Saturday, August 11, 2007

I feel you in my heart, and I don’t even know you


When I first realized I was in love with a girl, I did what every lesbian does—I bought a Tegan and Sara album. They spoke to my girl-loving heart. On their newest album (The Con), there’s a song called “Nineteen.” The lyrics go a little something like this:

I felt you in my legs
Before I even met you
And when I layed beside you
For the first time
I told you
I feel you in my heart,
And I don't even know you

I can honestly say this is exactly how I feel about Jen. I’ll even be shallow and say the first two lines is what made me curious.

Last summer, on my awesome internship, I was sent to California for a conference. At the time, I was getting over a “relationship.” I was kind of seeing a guy and he ended up moving to Atlanta to get his PhD. So when I was told I had to attend this stupid conference, I was not up for it. The conference was an all women’s blogging conference. Now I will never ever admit ever again that I was at the conference, but it turned out to be the most life changing experience.

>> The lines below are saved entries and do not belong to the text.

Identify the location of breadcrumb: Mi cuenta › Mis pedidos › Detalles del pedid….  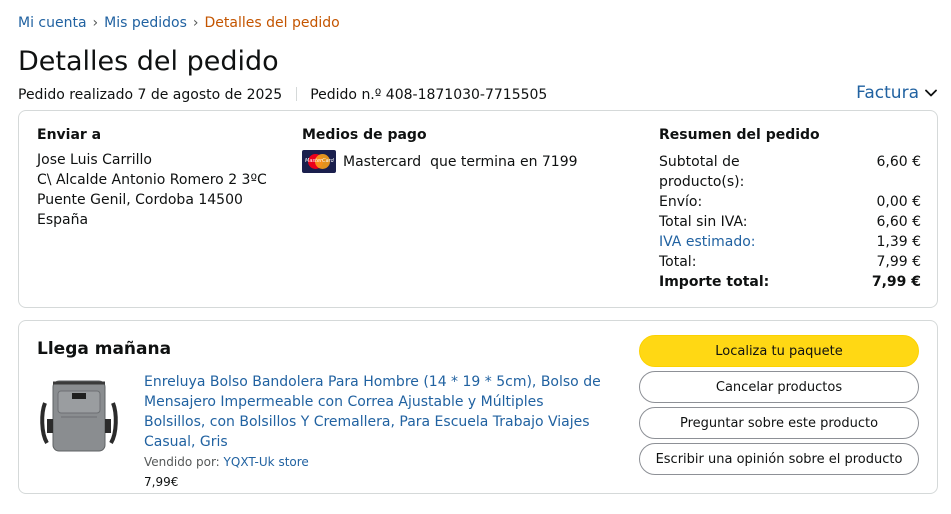
(179, 23).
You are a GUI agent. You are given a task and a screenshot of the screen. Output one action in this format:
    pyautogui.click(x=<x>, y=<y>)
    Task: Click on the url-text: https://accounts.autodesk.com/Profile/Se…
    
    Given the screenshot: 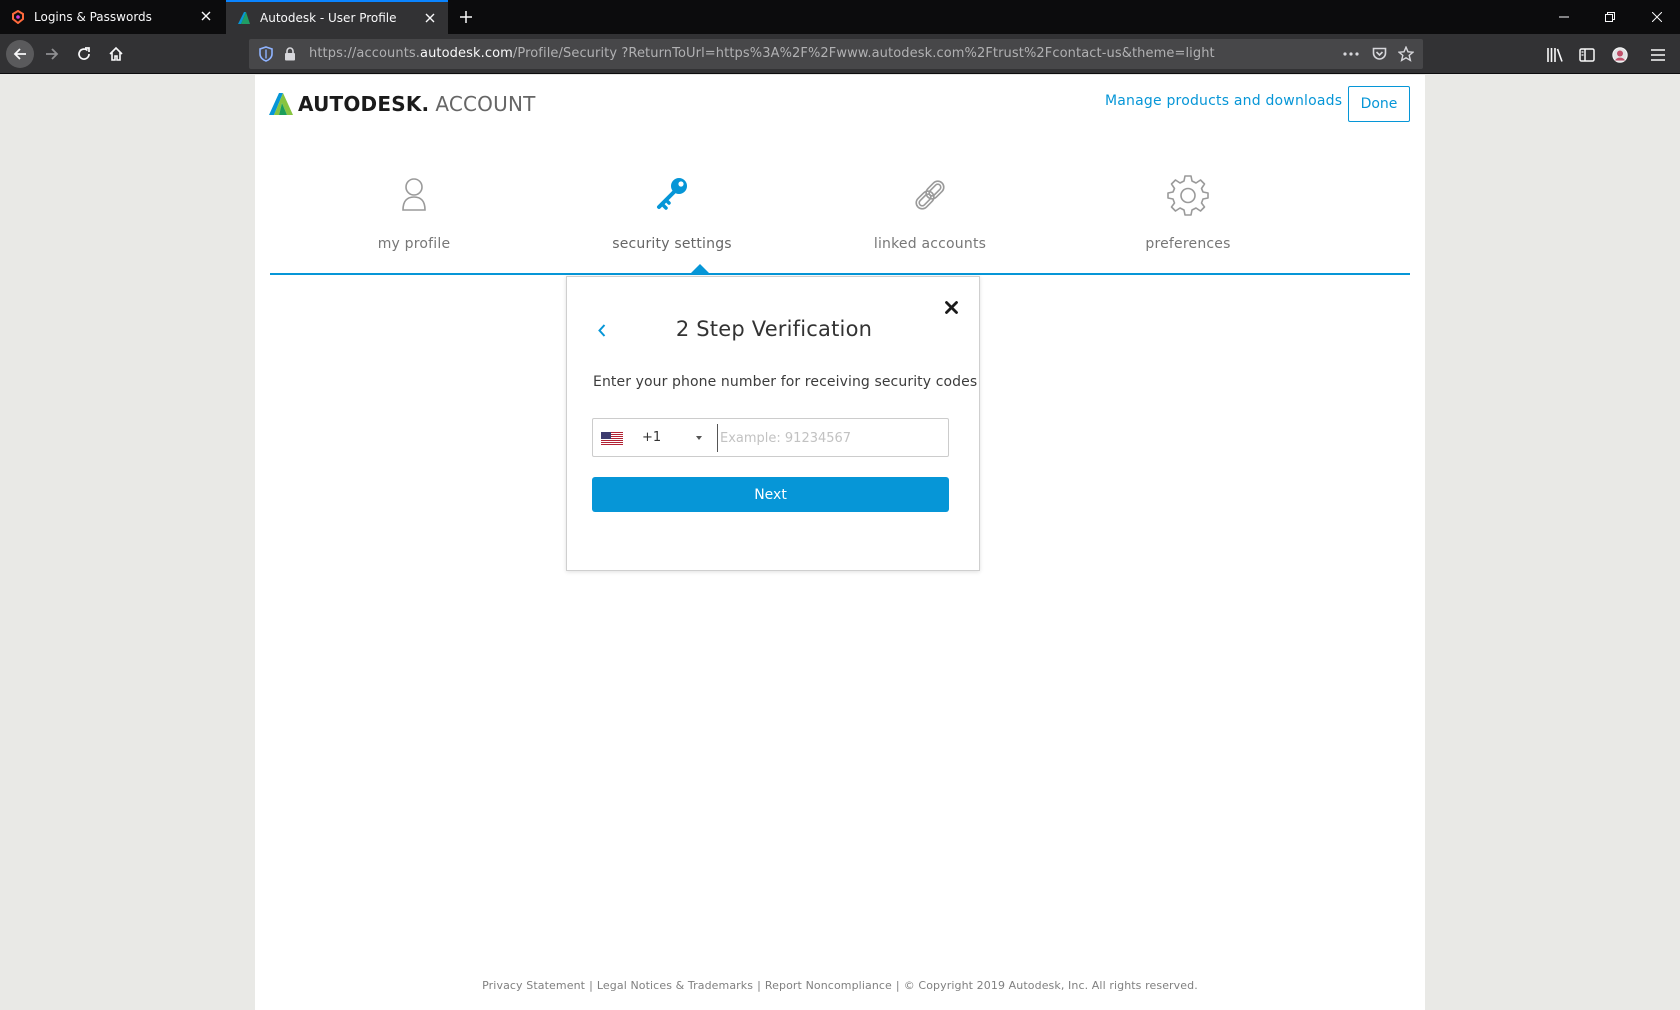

After a hard day’s work, my coworkers and I went to the free cocktail party put on by the conference. One of my coworkers, who was openly lesbian, really wanted to get some ass. Yes, we were on the prowl. I mean, we’re at an all women’s blogging conference right? How hard could this be.

From about 30 feet away, I spot two girls who look like they can be “gay.” Now, I’m never the one to judge, but their Ellen-like haircuts, t-shirt and jeans look pretty much gave it away. I especially enjoyed the one with the hat. The one with the hat was Jen.

Jen took my breath away from the first moment I saw her. I immediately stopped breathing and had to release a huge sigh because I honestly felt something. I thought this “something” only happened in movies, but there I was—a “straight” girl experiencing love at first sight for the first time ever and even better—it was with another girl.

Although my initial goal was to get my coworker some ass, I ended up meeting the most influential person in my life. Since that day, I can honestly say that I know how it feels to love someone. I know how it feels to watch the person you love, love someone else. I know how it feels to feel every single emotion all at once. That’s what Jen did to me. And still does.
Let me get one thing straight—today, me and Jen are just friends. I consider her one of my best friends. Although we’ve only known each other for a year, I feel like I’ve known her my whole life. She has filled the void that has been missing. I doubt she will ever know how much I really love her, but fuuuuuck, do I love her so much. I wish words could describe the sensation I feel when I think about her.
But alas, timing is everything. And I’m willing to do whatever it takes to get this girl. I wonder if time takes bribes. I will talk about Jen a lot. She’s…she’s…the one. Everyone else is just to make the time pass by a little quicker. I’ve got my eye on the prize…everything else in between is just silly.